** Opening INFORMATION SUPPLIED block **

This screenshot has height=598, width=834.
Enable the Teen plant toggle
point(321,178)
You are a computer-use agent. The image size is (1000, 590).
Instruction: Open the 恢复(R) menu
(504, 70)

** Closing INFORMATION SUPPLIED block **

(WHAT IS REQUIRED) Extract every line above exactly as it stands.

(EXERCISE RESPONSE)
This screenshot has height=598, width=834.
Enable the Teen plant toggle
point(321,178)
You are a computer-use agent. The image size is (1000, 590).
Instruction: Open the 恢复(R) menu
(504, 70)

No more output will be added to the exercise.